''ŞEYH UÇMAZ MÜRİD UÇURUR'' Derler ya bizimki aynen o hesap.
Aşağıda okuyacağınız anı hikayede çok az kurgu olup en az % 75 oranında aynıyla vakidir.
Bir tatil günü ( Cumartesi veya Pazar ) ikindi namazı için köy camiinin kapısından içeri girdiğimde İmamımız Aydın Hoca'nın bahçede beklemekte olduğunu gördüm. Oysa genelde namaz öncesi caminin içine girer ve bir kaç sayfa Kur'an okurdu ezan vaktine kadar.
-Selamünaleyküm hocam. Hayırdır bahçedesiniz?
-Aleykümselam. Sorma Sami Hocam. Elektrikler kesildi yine. Ezan okumak için bekliyorum.
-Hımmm. Ben okuyayım istersen.
Zaman zaman okurdum ezanı. Müzeezzinlik de yapardım camide.
- İyi olur hocam. Sizin sesiniz bayağı gür. Daha uzaklara ulaşır sesiniz.
Der demez kapıdan içeri köyün yaşlılarından hatta Mübadele yıllarında köye ilk yerleşmiş olanlardan Hacı Hasan Amca girdi. Caminin kadrolu değil ama müzezzini oydu.
-Selamünaleyküm hocalar. Ne bekleşip durursunuz. Haydi siz içeri geçin. Ben de içeri geçiyim ezanı okuyayım. Vakit geldi neredeyse.
Hacı Hasan Amca içeri yönelmişti ki Aydın Hoca seslendi:
-Hacım ! Elektrikler kesik. Ezanı bahçeden okuyacağız.
-İyi ya ben de bahçeden okurum.
-Sen geç içeri olmazsa hacım. Ezanı Sami Bey okuyacak.
Bozuldu zira bir ayağımın kahvede olmasına rağmen arasıra vakit namazları öncesinde gelip ondan önce ezan okumama kızardı. Gerçi buna Aydın Hoca da kızardı ya pek ses etmezdi.
Küçümser nazarla baktı bana.
-Madem Sami Hoca okuyacak o halde minareye çıksın okusun da görelim boyunu.
Aydın Hoca tam '' Sami Hoca'nın ayağı sakat. Minareye nasıl çıksın?'' Diyecekti ki ben atıldım.
-Çıkarım tabii ki? Üç beş basamak merdivenden mi korkacağım sandın Hacı Amca?
Derken efendim uzatmayalım - Hacı Amca ile İmam Aydın camiye girdiler ve benim minareye tırmanma faslım başladı.
┄┄┄┄┄┄┄┄┄┄
> _Yapılacak iş_:
Anıda "Zaman zaman okurdum" sözleriyle başlayıp "Vakit geldi neredeyse." sözlerine kadar süren bölümü, "Hacı Hasan Amca" yerine "Hasan Dayı" koyarak güncelle.
┄┄┄┄┄┄┄┄┄┄
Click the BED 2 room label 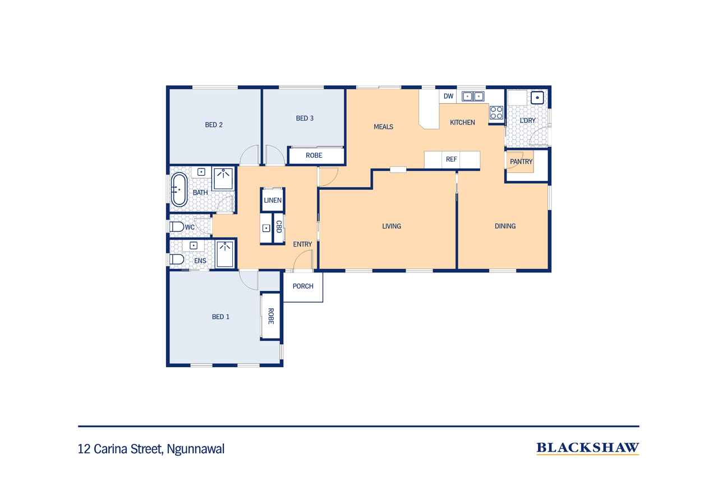(x=214, y=125)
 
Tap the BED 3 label (x=305, y=118)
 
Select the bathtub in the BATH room (x=179, y=190)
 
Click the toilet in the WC (x=176, y=227)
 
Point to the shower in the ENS (x=225, y=254)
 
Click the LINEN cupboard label (x=273, y=200)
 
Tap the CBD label (x=279, y=226)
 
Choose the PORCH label (x=303, y=286)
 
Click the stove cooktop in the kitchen (x=496, y=113)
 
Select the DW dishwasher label (x=448, y=96)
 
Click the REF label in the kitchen (x=452, y=159)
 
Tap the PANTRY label (x=521, y=162)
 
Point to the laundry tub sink (x=537, y=98)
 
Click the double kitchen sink (x=473, y=96)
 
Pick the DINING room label (x=505, y=226)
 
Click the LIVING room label (x=392, y=226)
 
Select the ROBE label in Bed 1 (x=271, y=316)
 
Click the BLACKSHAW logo (x=587, y=448)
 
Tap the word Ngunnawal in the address (x=196, y=449)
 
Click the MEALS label (x=383, y=127)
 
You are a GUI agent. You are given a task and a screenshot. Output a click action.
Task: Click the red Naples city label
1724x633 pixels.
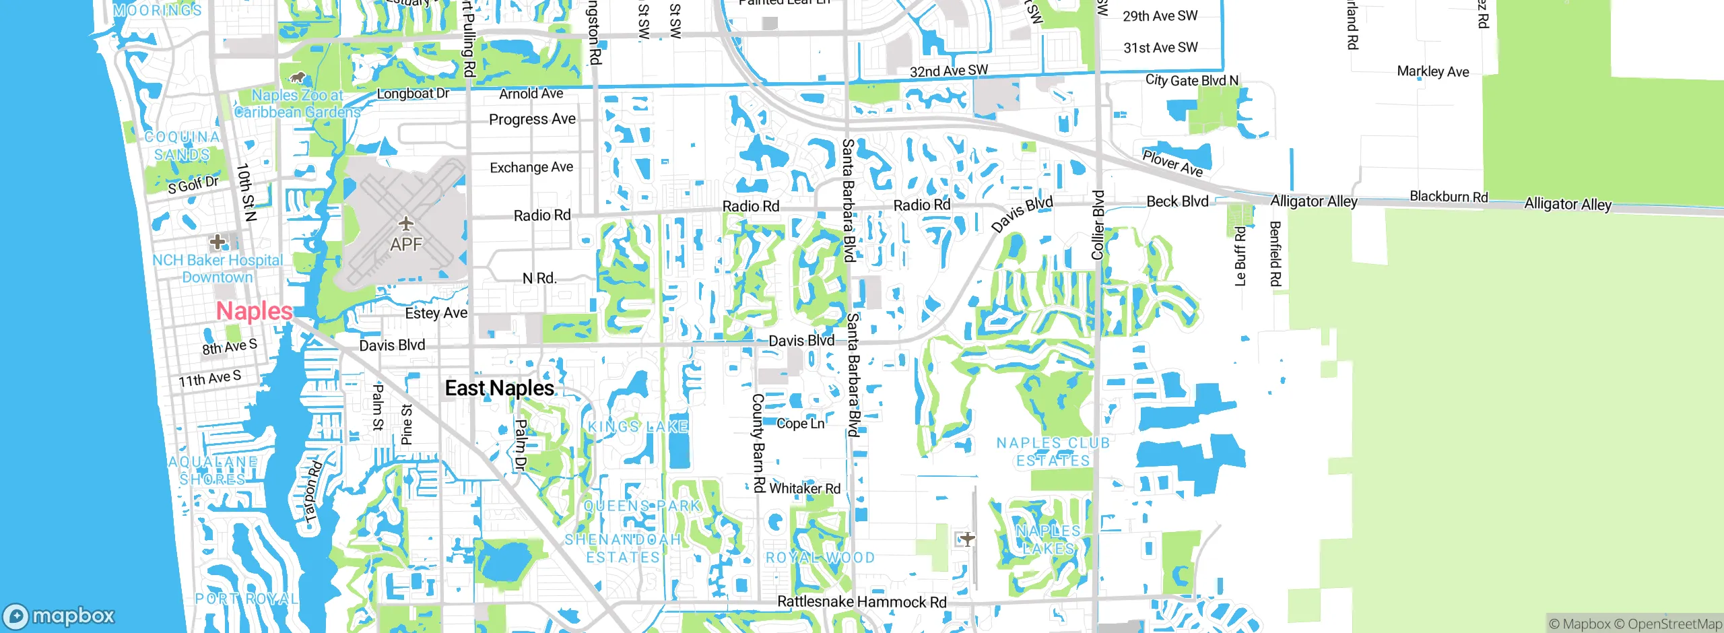click(254, 311)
┄┄┄┄┄┄┄┄┄┄
> _Tamamlanan iş_:
Zaman zaman okurdum ezanı. Müzeezzinlik de yapardım camide.
- İyi olur hocam. Sizin sesiniz bayağı gür. Daha uzaklara ulaşır sesiniz.
Der demez kapıdan içeri köyün yaşlılarından hatta Mübadele yıllarında köye ilk yerleşmiş olanlardan Hasan Dayı girdi. Caminin kadrolu değil ama müzezzini oydu.
-Selamünaleyküm hocalar. Ne bekleşip durursunuz. Haydi siz içeri geçin. Ben de içeri geçiyim ezanı okuyayım. Vakit geldi neredeyse.